Além dos quatro aspectos supracitadas, existe um diferencial representativo das equipes de alta performance: o foco em resultados. A melhoria constante é buscada não apenas na qualidade dos produtos/serviços ou nos processos utilizados, mas na superação constante dos próprios desempenhos. A motivação que o grupo adquire atua como mola propulsora para buscar metas acima das estabelecidas formalmente pela empresa. Se a conquista dessa condição não é simples, a consistência da vantagem competitiva da organização é, e existem caminhos para isso. Como você avalia a atuação em equipe em sua organização?
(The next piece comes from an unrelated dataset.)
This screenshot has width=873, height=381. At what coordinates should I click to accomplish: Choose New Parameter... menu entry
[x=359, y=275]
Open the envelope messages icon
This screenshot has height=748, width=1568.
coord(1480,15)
(Publicado originalmente no blog Gestão de Equipes)

Bibliografia:

KATZENBACH, J.R.: Equipes Campeãs: desenvolvendo o verdadeiro potencial de equipes e líderes. Rio de Janeiro: Campus, 2000.

BARNEY, J. B. & HESTERLY, W. S.: Administração estratégica e vantagem competitiva. São Paulo: Prentice Hall, 2008.

2 respostas para A Estrutura Social das Equipes de Alta Performance

  1. Eliete Felix disse:

    Um texto curto e objetivo lança luz a um assunto que faz total diferença na relação com o mercado gerando valor às empresas e negócios. Pena, que na maioria das empresas os gestores não percebem a deficiência existêncial no que tange a produto, qualidade e,principalmente, senso de urgência no atendimento e resposta ao cliente. São situações que quando executadas, dificultam a imitação por parte da concorrência.

    • Luciano Vicenzi disse:

      Olá Eliete, realmente ainda fazem parte da minoria os gestores preocupados com o software social da sua gestão, a adoção de diversas práticas concatenadas para orientar e fornecer parâmetros e suporte às equipes de trabalho, visando uma execução mais efetiva das estratégias de negócios. Como se faz benchmarking de engajamento, motivação e disposição para se fazer o melhor? Essa identidade, esse senso de pertencimento, competência e valor só pode ser construído pelo gestor junto com a equipe, dia a dia. É uma tarefa de longo prazo com vantagens competitivas de longo prazo. Sucesso para você!